Maria Dias, Dance in the desert, 2023, 35mm film
Tratta dall’omonima rassegna ideata dall’artista e curatore indipendente Francesco Arena, la rubrica “OTHER IDENTITY – Altre forme di identità culturali e pubbliche” vuole essere una cartina al tornasole capace di misurare lo stato di una nuova e più attuale grammatica visiva, presentando il lavoro di autori e artisti che operano con i linguaggi della fotografia, del video e della performance, per indagare i temi dell’identità e dell’autorappresentazione. Questa settimana intervistiamo Maria Dias.
Il nostro privato è pubblico e la rappresentazione di noi stessi si modifica e si spettacolarizza continuamente in ogni nostro agire. Qual è la tua rappresentazione di arte?
«Nel contesto del mio lavoro fotografico, considero l’arte come un potente mezzo per esprimere il femminile, catturare l’autenticità e ritrarre le dinamiche in evoluzione dell’autoconsapevolezza e della libertà di espressione. Attraverso il mio obiettivo, miro a rendere pubblico il privato, facendo luce su narrazioni diverse e sfidando le rappresentazioni tradizionali».
Creiamo delle vere e proprie identità di genere che ognuno di noi sceglie in corrispondenza delle caratteristiche che vuole evidenziare, così forniamo tracce. Qual è la tua “identità” nell’arte contemporanea?
«Nell’esplorazione dell’identità, trovo ispirazione nella semplicità della vita, nel riconnetterci con le nostre origini e nel promuovere una profonda connessione con la natura e il corpo umano. Questi elementi diventano parte integrante del mio lavoro, offrendo uno spazio contemplativo dove l’essenza dell’identità si intreccia con i ritmi organici della vita. È un viaggio di ritorno alle verità fondamentali, sottolineando l’interconnessione tra l’umanità e il mondo naturale e l’esplorazione di sé, dando forma a una narrazione che risuona con semplicità e senso di radicamento».
Quanto conta per te l’importanza dell’apparenza sociale e pubblica?
«L’importanza dell’apparizione sociale e pubblica nel mio lavoro è significativa in quanto funge da piattaforma per amplificare le narrazioni, sfidare le norme sociali e coinvolgere gli spettatori in un dialogo attorno a temi riguardanti l’essenza della femminilità, dell’autenticità e dell’autoconsapevolezza. In un mondo ancora fatto da uomini per uomini, trovo di grande importanza includere il dialogo femminile».
Il richiamo, il plagio, la riedizione, il ready made dell’iconografia di un’identità legata al passato, al presente e al contemporaneo sono messi costantemente in discussione in una ricerca affannosa di una nuova identificazione del sé, di un nuovo valore di rappresentazione. Qual è il tuo valore di rappresentazione oggi?

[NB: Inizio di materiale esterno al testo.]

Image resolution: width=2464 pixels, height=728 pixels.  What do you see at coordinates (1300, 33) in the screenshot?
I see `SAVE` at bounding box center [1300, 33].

«In quanto passeggero transitorio nella frenetica evoluzione dell’esistenza umana, il mio valore di rappresentazione come artista è strettamente intrecciato con la comprensione e la reinterpretazione del passato e la sua influenza sul contemporaneo. Mi sforzo di creare una prospettiva sfumata e in evoluzione su come gli individui percepiscono se stessi in questo mondo in continua evoluzione».
ll nostro “agire” pubblico, anche con un’opera d’arte, travolge il nostro quotidiano, la nostra vita intima, i nostri sentimenti o, meglio, la riproduzione di tutto ciò che siamo e proviamo ad apparire nei confronti del mondo. Tu ti definisci un’artista agli occhi del mondo?
«Sì, mi definisco un artista agli occhi del mondo, riconoscendo che i miei sforzi creativi, soprattutto attraverso la mia fotografia, contribuiscono al dialogo che trascende la vita quotidiana, approfondisce le emozioni intime e funge da riproduzione della mia identità in come Mi presento al mondo».
Quale “identità culturale e pubblica” avresti voluto essere oltre a quella che ti appartiene?
«Sebbene la mia identità culturale e pubblica sia profondamente apprezzata, apprezzo la diversa ricchezza delle identità. Se dovessi sceglierne un altro, potrebbe essere radicato in un vibrante patrimonio culturale che promuove un profondo legame con le tradizioni, un forte senso di comunità e una celebrazione della prospettiva femminile».
Maria Dias, nata in Portogallo nel 1986, è una fotografa cinematografica e architetto con sede a Zurigo, Svizzera. Utilizzando pellicola 35mm e medio formato, si concentra sul corpo femminile, esplorando i paesaggi interiori dei suoi soggetti. Il suo portfolio comprende pubblicazioni su Fisheye Magazine e “best of the year” di Carmencita Film lab, oltre a mostre in mostre collettive presso m|i|mo Portugal, Imagenation Paris, Imagenation New York e Agitate Gallery di Edimburgo.